Records provided:
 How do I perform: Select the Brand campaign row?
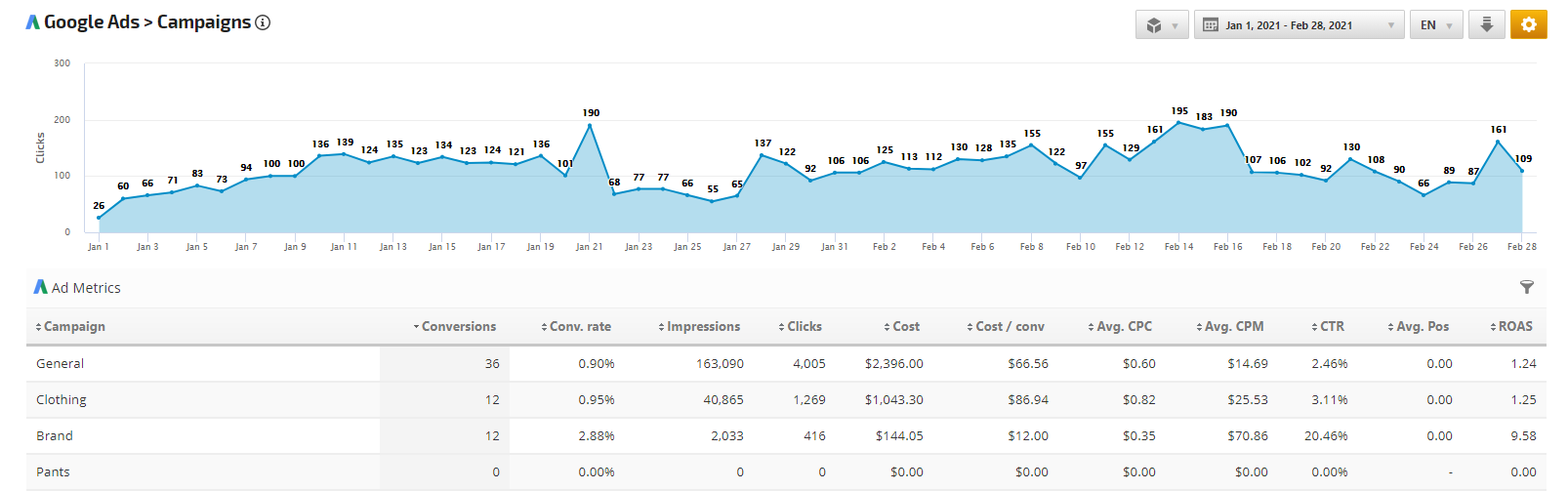click(55, 435)
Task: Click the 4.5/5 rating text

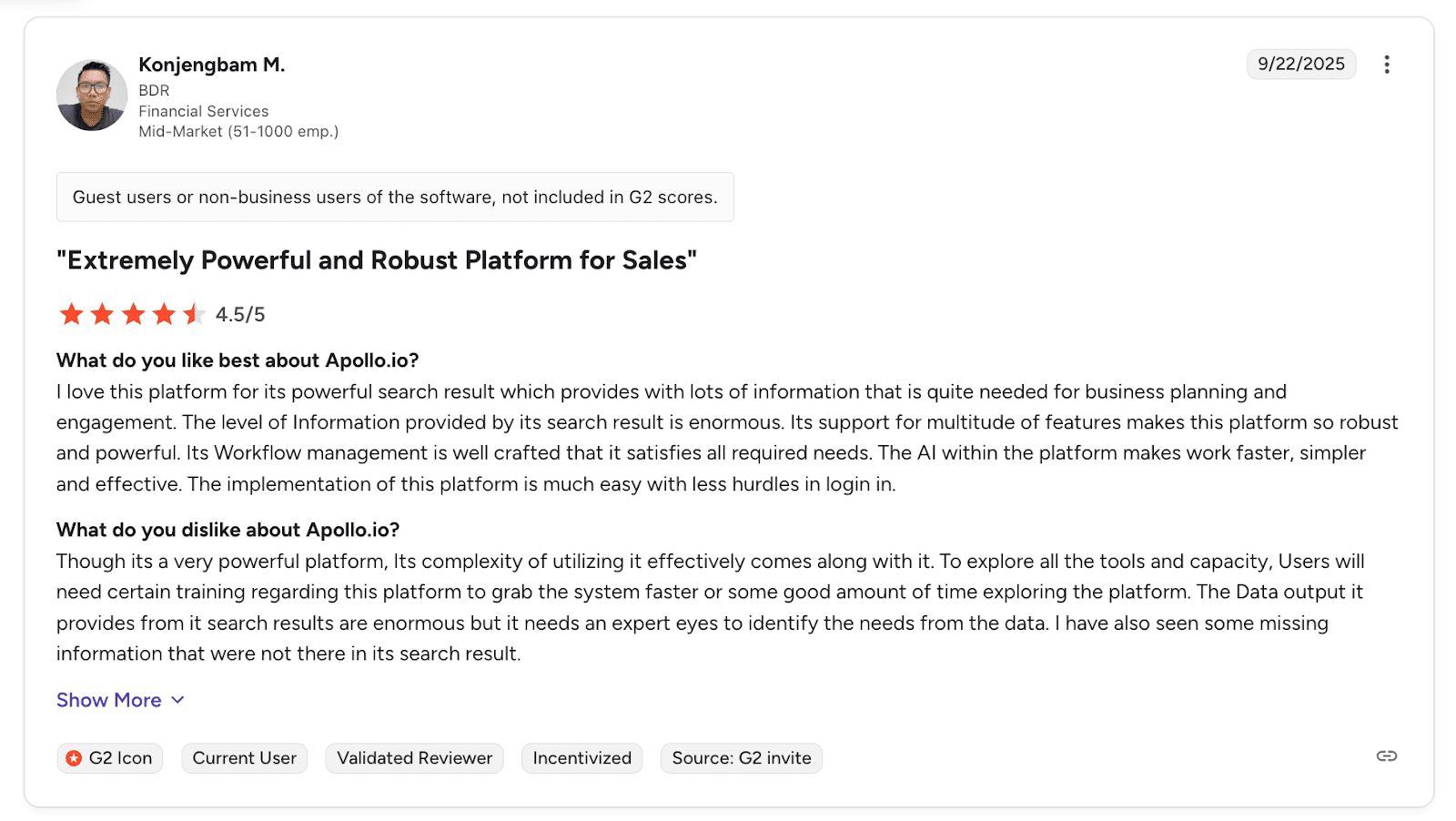Action: click(240, 315)
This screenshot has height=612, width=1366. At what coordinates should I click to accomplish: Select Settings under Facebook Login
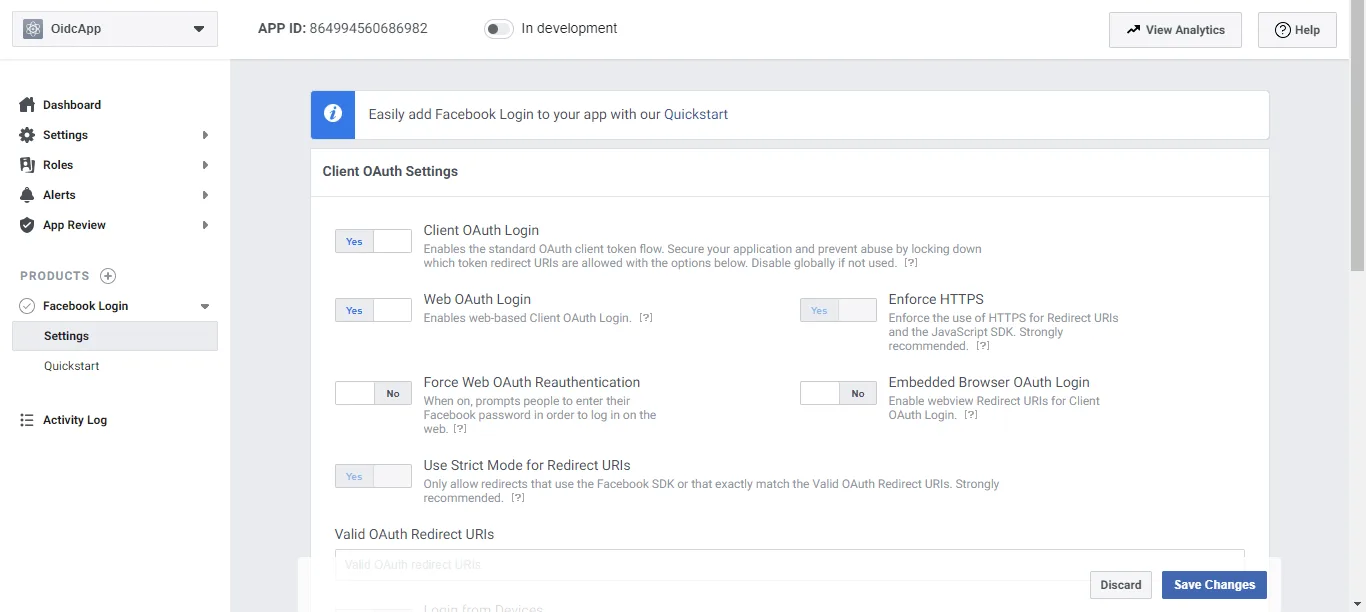click(x=67, y=336)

Work to do:
Put each line of the listing above into a JSON list of strings, one string per line. Leave out the pictures and any blank lines.

Task solution:
[
  " How do I perform: Select the Brand campaign row?",
  "click(55, 435)",
  "Task: Click the 4.5/5 rating text",
  "Action: click(240, 315)",
  "This screenshot has height=612, width=1366. At what coordinates should I click to accomplish: Select Settings under Facebook Login",
  "click(x=67, y=336)"
]